◆ **TASK OBJECTIVE**
How many lines of the data contain the word "left"? Give only that number.

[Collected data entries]
================

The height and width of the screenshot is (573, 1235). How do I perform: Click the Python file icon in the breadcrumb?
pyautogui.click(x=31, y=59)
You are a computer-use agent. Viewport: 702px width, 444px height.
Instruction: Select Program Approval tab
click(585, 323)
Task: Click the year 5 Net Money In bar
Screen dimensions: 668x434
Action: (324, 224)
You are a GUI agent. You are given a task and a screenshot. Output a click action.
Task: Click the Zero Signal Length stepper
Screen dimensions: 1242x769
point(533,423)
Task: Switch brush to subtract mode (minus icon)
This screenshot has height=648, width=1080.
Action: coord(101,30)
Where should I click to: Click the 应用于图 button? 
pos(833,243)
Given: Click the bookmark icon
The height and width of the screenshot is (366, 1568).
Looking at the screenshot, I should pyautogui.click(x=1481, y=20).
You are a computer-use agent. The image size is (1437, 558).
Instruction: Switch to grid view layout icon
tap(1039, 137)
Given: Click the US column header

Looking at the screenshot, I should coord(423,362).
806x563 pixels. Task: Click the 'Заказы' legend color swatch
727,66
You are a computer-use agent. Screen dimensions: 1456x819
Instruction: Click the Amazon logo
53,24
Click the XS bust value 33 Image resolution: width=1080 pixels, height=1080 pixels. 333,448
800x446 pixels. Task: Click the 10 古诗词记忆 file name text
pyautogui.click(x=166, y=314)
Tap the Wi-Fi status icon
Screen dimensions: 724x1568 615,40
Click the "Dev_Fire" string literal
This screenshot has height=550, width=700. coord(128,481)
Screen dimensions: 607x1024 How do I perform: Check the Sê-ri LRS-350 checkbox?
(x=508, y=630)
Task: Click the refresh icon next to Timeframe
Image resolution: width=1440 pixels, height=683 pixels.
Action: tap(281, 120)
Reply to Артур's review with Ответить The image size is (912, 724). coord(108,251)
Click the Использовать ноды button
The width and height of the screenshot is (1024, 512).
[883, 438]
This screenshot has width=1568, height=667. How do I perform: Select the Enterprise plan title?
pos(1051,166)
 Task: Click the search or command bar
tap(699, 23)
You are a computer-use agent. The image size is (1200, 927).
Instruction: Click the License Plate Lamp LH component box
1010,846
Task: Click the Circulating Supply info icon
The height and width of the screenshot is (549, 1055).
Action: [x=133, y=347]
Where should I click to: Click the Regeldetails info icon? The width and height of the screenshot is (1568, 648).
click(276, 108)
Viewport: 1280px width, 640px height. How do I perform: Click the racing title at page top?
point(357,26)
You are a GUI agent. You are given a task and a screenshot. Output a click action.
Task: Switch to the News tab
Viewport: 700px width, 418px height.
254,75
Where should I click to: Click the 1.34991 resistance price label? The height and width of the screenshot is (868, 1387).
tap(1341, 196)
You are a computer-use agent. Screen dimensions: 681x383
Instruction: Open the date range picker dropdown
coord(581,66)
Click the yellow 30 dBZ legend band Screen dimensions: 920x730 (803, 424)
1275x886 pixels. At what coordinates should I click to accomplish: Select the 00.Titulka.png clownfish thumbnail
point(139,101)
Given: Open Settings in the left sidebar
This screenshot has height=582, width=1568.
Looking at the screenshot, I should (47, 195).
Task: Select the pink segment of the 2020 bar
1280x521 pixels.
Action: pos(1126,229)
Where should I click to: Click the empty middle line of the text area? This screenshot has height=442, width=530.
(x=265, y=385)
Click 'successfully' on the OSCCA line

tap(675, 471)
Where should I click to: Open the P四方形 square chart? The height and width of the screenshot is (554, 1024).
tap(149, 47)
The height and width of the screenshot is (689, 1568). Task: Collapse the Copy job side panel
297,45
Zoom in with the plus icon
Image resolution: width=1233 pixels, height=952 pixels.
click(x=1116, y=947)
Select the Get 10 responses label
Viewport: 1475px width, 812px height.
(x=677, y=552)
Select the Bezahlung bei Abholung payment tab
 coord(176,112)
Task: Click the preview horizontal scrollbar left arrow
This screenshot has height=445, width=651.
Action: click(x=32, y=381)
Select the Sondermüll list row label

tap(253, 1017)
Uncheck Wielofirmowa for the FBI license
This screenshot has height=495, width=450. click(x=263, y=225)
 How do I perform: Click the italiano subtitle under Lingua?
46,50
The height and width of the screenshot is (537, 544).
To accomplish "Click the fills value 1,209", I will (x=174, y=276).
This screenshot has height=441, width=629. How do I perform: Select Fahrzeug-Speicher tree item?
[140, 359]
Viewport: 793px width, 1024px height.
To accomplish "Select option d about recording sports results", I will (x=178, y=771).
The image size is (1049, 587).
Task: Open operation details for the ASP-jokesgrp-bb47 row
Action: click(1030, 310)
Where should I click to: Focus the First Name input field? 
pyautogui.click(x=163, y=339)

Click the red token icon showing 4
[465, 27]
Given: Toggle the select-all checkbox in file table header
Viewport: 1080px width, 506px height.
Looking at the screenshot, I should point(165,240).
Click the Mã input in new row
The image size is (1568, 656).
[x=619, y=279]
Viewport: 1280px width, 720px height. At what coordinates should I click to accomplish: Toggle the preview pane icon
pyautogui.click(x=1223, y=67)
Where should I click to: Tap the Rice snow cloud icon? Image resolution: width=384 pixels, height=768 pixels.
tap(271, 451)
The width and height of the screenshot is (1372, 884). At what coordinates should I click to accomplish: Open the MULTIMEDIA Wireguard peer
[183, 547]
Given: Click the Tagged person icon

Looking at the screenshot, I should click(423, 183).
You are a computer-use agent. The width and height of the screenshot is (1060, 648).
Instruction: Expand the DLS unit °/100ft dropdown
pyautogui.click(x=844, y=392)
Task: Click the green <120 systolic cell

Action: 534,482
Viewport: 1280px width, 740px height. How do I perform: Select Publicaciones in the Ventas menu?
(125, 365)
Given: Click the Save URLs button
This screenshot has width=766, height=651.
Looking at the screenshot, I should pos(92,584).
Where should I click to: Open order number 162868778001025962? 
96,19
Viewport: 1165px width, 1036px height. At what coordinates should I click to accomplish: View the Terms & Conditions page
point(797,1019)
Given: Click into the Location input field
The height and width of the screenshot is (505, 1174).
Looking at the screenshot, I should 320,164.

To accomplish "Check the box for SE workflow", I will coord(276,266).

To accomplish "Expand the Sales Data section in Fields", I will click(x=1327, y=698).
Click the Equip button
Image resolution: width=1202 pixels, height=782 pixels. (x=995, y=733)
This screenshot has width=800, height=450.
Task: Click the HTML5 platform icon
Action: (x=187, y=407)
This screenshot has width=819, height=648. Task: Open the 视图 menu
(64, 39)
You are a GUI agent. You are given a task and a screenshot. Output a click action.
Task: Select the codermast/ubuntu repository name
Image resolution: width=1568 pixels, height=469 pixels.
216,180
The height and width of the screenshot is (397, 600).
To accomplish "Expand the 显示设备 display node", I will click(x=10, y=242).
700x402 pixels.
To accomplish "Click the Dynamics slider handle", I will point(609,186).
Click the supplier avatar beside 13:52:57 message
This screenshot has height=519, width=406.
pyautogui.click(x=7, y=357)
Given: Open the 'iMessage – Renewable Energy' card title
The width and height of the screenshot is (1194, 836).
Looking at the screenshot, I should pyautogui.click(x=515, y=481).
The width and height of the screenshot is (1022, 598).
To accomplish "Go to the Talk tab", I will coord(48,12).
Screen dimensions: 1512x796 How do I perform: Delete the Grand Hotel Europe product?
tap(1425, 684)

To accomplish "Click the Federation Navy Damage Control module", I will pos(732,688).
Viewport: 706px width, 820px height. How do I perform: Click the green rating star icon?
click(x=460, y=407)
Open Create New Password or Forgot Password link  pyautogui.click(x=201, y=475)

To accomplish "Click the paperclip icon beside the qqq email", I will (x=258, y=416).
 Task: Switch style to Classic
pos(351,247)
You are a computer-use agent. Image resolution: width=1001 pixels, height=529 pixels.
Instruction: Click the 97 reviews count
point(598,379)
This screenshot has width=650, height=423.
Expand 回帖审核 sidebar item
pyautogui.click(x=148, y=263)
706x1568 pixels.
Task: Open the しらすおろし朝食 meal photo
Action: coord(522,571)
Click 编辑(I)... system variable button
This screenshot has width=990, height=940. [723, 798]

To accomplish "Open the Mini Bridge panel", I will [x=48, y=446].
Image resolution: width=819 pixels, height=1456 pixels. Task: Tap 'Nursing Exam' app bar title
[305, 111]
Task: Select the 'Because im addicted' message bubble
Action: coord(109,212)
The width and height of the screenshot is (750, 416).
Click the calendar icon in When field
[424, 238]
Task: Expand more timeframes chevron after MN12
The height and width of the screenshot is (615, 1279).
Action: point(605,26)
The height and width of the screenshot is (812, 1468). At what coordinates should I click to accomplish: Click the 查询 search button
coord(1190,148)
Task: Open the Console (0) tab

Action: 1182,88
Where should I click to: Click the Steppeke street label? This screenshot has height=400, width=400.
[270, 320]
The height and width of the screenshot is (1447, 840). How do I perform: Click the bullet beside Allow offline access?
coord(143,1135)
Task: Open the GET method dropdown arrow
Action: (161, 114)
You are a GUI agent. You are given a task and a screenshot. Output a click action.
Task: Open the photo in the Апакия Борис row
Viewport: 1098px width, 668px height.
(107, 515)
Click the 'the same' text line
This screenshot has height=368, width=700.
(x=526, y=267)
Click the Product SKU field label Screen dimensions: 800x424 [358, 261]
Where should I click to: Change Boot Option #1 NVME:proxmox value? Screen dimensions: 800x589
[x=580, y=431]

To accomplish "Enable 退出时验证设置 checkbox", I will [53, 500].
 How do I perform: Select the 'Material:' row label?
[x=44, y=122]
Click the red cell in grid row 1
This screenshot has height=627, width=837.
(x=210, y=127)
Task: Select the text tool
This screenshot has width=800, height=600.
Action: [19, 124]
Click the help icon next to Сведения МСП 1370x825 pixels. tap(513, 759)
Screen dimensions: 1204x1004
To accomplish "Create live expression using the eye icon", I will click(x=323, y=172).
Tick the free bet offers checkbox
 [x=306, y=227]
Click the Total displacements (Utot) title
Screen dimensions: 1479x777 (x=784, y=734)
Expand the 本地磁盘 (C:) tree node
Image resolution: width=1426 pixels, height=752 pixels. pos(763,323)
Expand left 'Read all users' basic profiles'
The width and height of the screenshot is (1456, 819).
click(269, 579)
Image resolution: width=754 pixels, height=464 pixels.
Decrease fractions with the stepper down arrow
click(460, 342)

================

◆ **ANSWER BOX**
3